In the Independent yesterday Chancellor George Osborne is rumored to be planning to use his Autumn Statement this week to announce tax breaks for companies that carry out controversial fracking, arguing that boosting the shale gas industry is vital to economic growth.
"Despite fears from environmental groups and local communities, the Government will publish a gas strategy paper, which will give the green light to shale gas extraction, alongside the Chancellor's economic update. With the cost of fuel soaring, Mr Osborne is expected to say that giving the go-ahead to shale will cause gas prices to fall and in turn reduce household bills, as well as creating jobs.
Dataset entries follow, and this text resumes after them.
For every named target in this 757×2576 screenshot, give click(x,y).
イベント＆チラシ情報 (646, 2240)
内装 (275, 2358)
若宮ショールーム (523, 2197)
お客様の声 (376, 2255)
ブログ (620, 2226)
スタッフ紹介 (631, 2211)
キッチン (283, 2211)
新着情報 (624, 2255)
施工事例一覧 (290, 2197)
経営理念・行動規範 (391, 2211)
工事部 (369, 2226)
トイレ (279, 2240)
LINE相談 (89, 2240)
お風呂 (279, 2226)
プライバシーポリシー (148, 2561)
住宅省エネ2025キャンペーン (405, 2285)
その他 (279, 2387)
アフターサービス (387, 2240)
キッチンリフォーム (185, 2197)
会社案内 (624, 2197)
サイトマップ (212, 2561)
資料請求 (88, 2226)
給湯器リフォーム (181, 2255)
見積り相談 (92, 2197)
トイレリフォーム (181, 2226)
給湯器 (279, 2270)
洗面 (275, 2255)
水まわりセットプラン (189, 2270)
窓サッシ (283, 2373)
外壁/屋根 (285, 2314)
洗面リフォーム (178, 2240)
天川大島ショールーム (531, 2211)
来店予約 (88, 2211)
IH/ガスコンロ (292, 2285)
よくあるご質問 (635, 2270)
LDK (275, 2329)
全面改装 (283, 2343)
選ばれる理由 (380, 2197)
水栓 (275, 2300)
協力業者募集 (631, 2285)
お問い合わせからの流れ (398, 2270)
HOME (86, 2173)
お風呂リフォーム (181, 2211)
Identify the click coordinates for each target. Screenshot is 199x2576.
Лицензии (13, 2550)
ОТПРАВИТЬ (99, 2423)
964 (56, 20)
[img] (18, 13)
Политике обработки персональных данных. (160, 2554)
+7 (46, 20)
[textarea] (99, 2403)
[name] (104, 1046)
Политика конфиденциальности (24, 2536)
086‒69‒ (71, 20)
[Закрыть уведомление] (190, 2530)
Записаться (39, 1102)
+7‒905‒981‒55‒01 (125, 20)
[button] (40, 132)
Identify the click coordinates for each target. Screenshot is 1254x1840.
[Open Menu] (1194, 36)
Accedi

Mr Osborne hopes that tax breaks for shale gas extraction will encourage investors and help economic growth. Oil and gas are currently taxed at between 62 per cent and 81 per cent. Shale gas would be taxed at lower rates"
This is the same Chancellor George Osborne who said just last month that the UK must take a global lead in developing a series of low carbon technologies, including energy efficient computing and energy storage. So this makes very little sense . It's interesting, isn't it, that Governments in times of extreme financial pressure still seek to subsidise the fossil fuels industries.
A former Conservative energy minister has warned that the Government still needed to make the case to the public after fracking trials were halted last year following earthquakes in Lancashire.
Charles Hendry, who was sacked as energy minister in the reshuffle earlier this year, said: "The decision must be taken on the scientific evidence, but ministers will also need to be aware of the need to reassure the public for whom this will be a new type of activity."